El stand se sitúa en el piso 01 del Palais, uno de los tres espacios del mercado, y lugar donde cuesta menos dinero arrendar. En el stand de Chile -ubicado ahí también y el que tendría un costo aproximado de unos 17 mil euros- confluyen tres organismos: ProChile, el Consejo Nacional de la Cultura y las Artes (CNCA) y el organismo público-privado CinemaChile.

Aquí el país no sólo se promueve a nivel cinematográfico, sino también de locación, como se lee en el folleto Shoot in Chile: “Basado en los estándares de Transparencia Internacional, Chile tiene el grado más bajo de corrupción del continente. Santiago es la ciudad más segura de América Latina y tiene bajos índices de criminalidad a lo largo del país”.

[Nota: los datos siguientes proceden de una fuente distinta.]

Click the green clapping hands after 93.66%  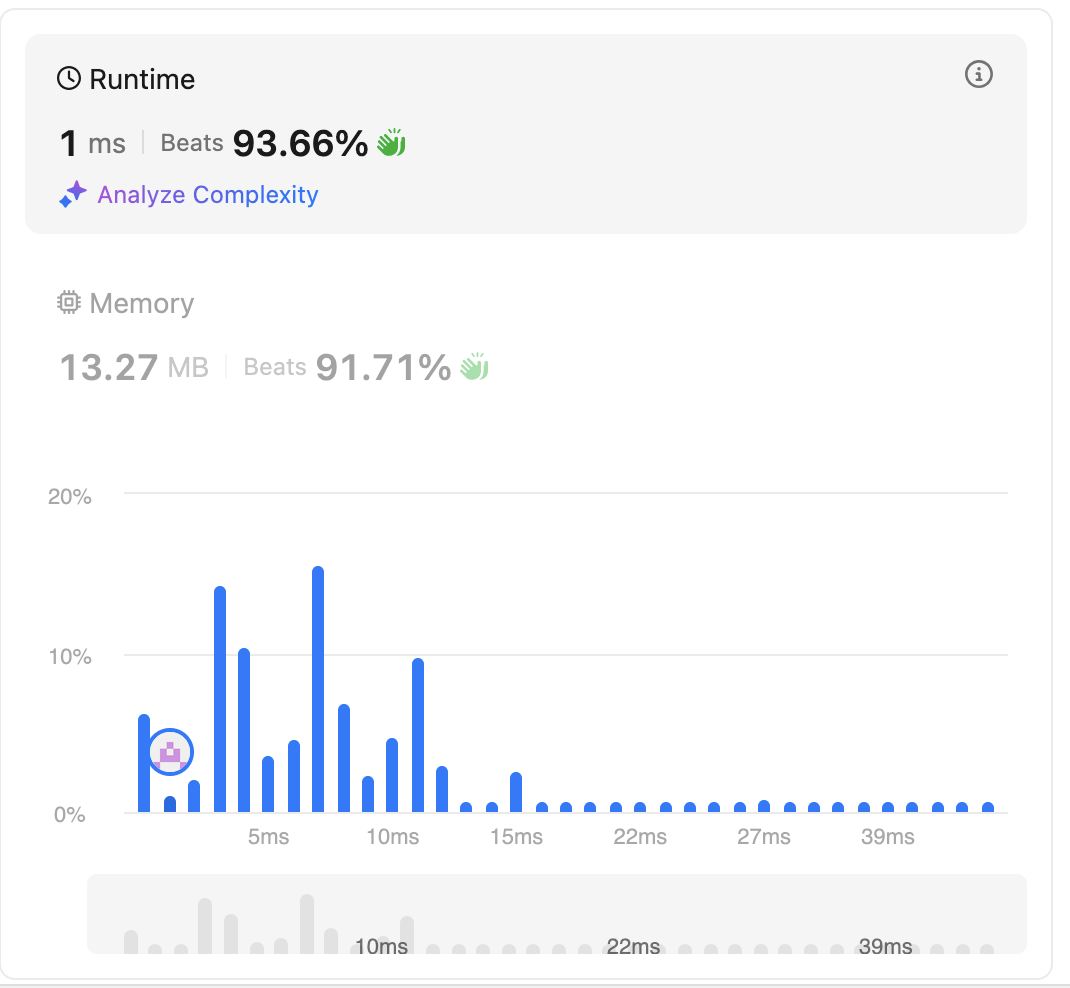tap(392, 143)
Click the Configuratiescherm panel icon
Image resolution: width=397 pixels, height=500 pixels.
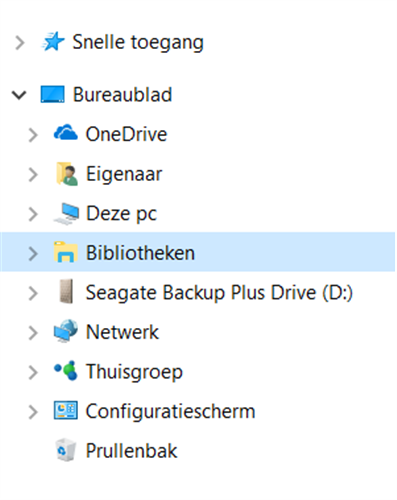[x=66, y=410]
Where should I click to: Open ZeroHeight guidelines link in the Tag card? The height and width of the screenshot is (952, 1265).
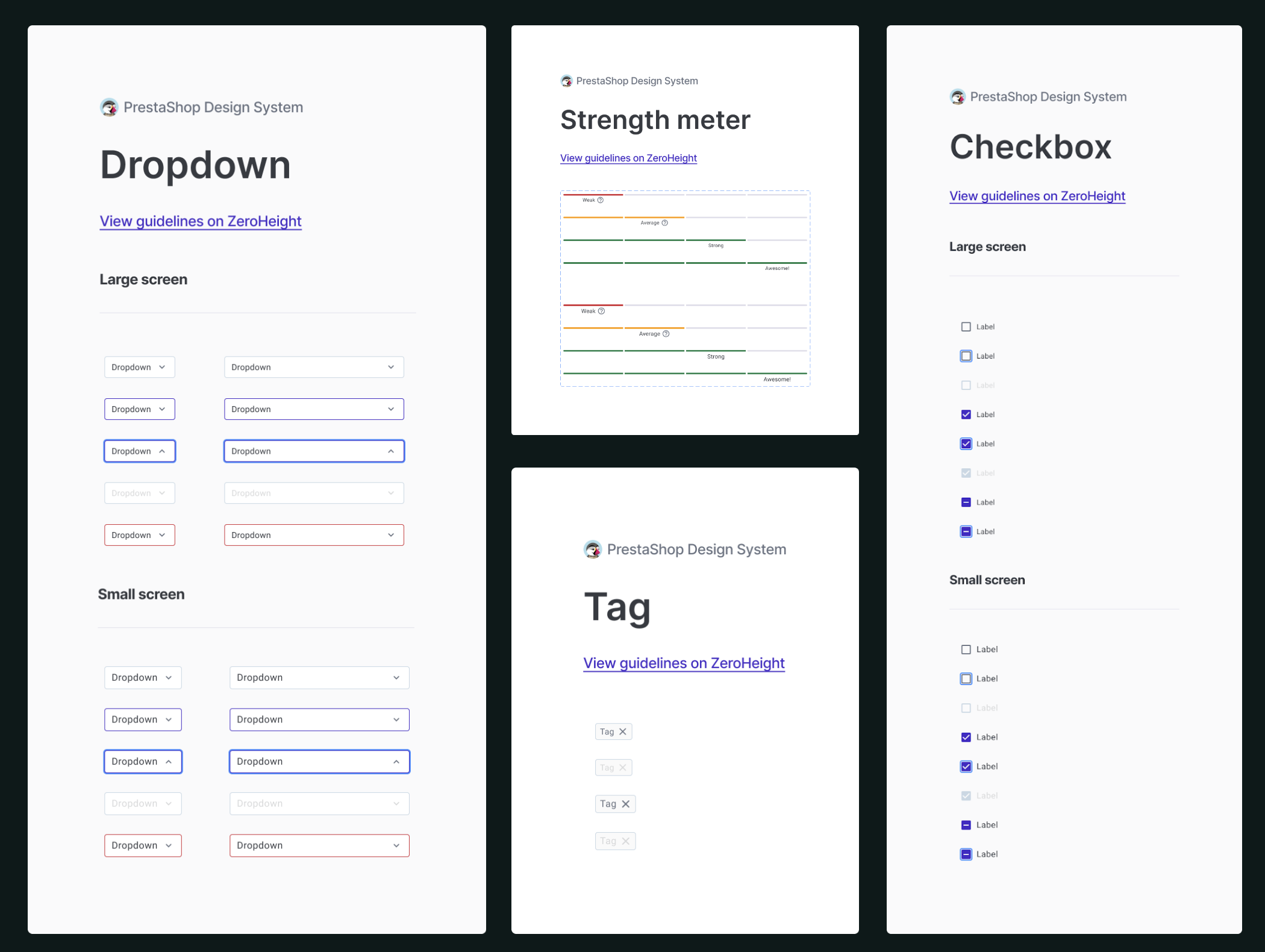684,663
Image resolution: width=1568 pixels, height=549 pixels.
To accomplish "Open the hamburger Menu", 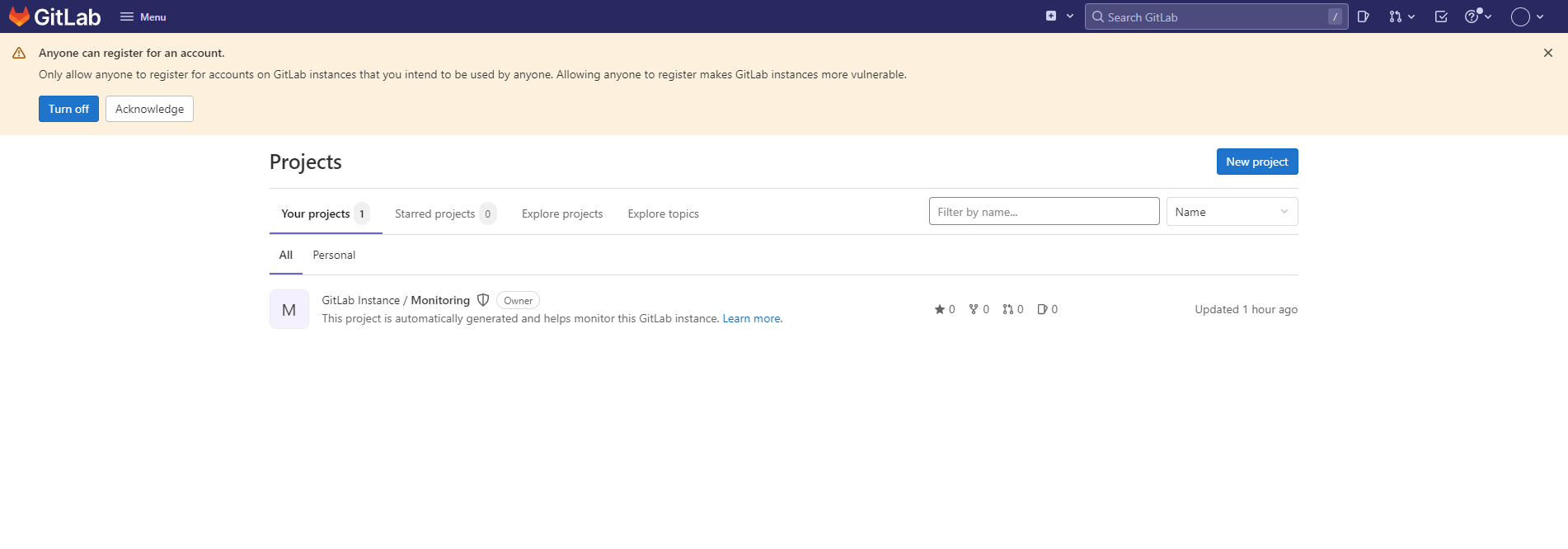I will 143,16.

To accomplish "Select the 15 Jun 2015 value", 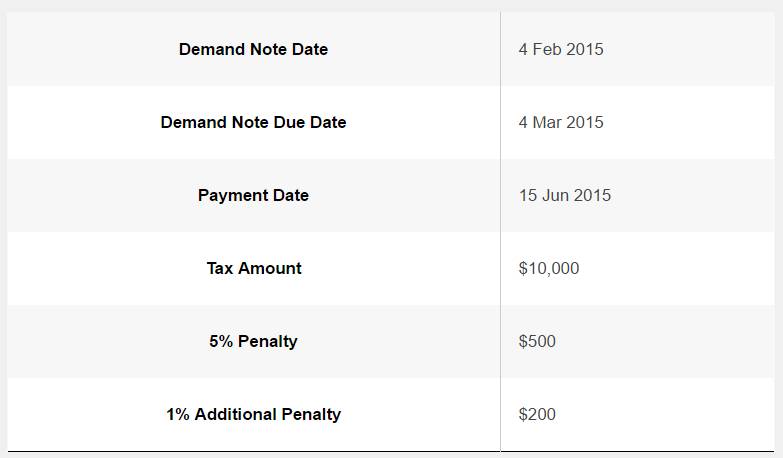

-Que Chile se vea seguro dentro del barrio es una ventaja comparativa -explica Joyce Zylberberg, coordinadora de la Comisión Fílmica de Chile, dedicada a fomentar el negocio de Chile como locación, y que funciona al alero del CNCA y ProChile. Un día de rodaje de una película extranjera mediana deja entre 200 y 300 mil dólares al país, explica.

Pero los tratos no se cierran sólo en los muros del mercado: las fiestas y cocktails son espacios esenciales para negociar y hacer networking (creación de contactos), el deporte más popular de los festivales de cine. El lunes en la noche, por ejemplo, se realizó la fiesta chilena en la Playa de la Quincena, un espacio junto al mar donde hacer un evento cuesta entre 20 y 50 mil euros. Hubo DJ y bar abierto con pisco y vino chileno.

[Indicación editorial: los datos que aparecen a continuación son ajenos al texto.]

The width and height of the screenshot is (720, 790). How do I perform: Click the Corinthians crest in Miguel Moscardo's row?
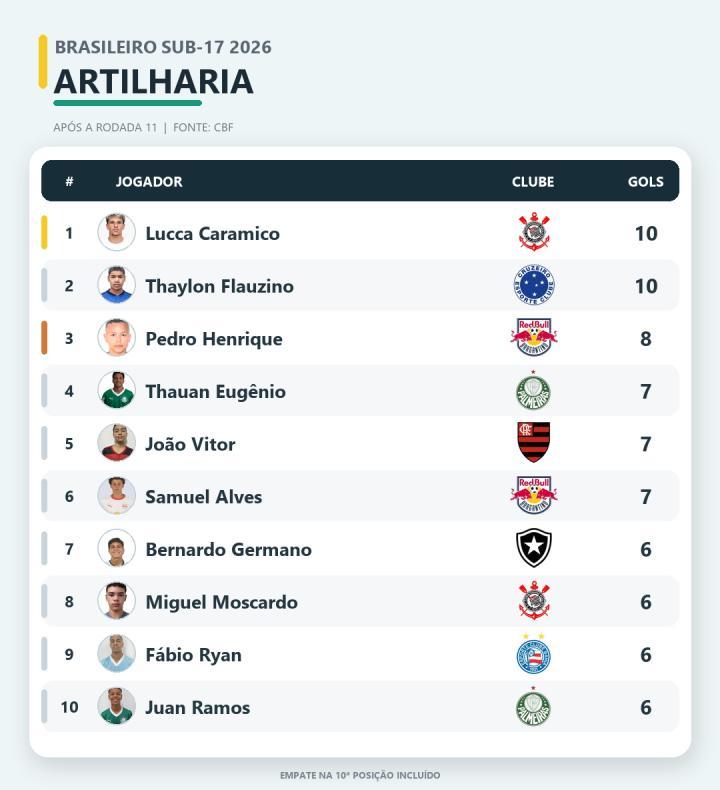pos(534,601)
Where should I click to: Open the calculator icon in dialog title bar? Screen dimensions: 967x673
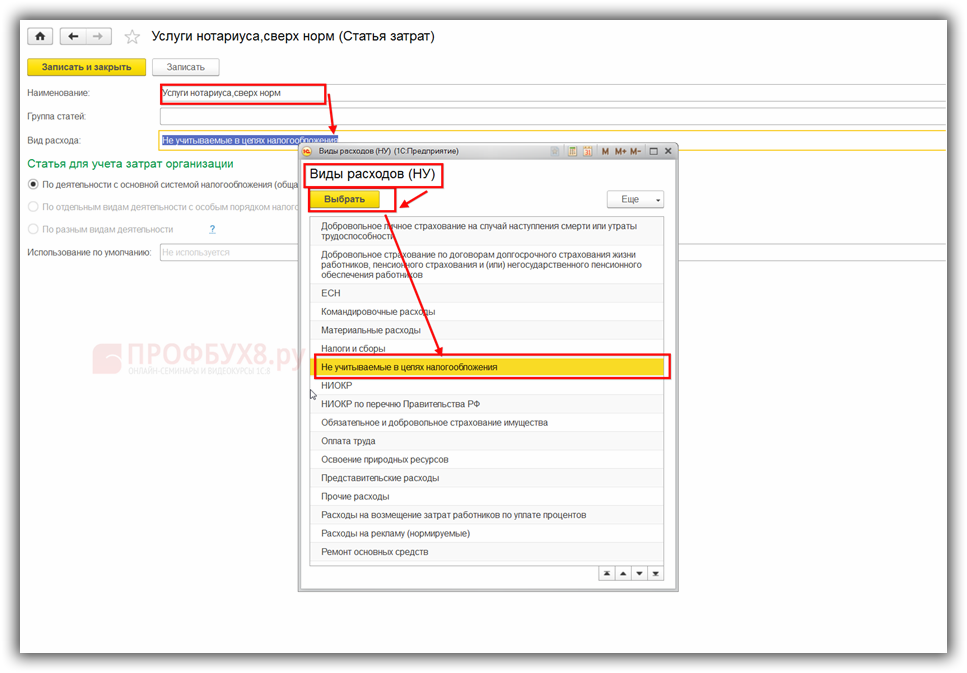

-El mercado del cine se vende en un buen cocktail, en una buena fiesta, porque todo lo demás es tan demandante, que si no lograste juntarte con alguien, lo puedes hacer en esa instancia. Es un momento relajado en que logras ver gente que no lograste ver antes. Ahí se generan, por ejemplo, reuniones e invitaciones a screenings -explica Gilda Cid, general manager de CinemaChile-. En este negocio es clave un aperitivo o un almuerzo, aunque parezca para otros mundos que lo único que hace uno acá es gozar.

Detrás del trabajo periodístico, del begging y los negocios, el goce es lo que hace adictivo a este paraíso cinéfilo delirante. Eso es Cannes: la droga mediática más grande del mundo.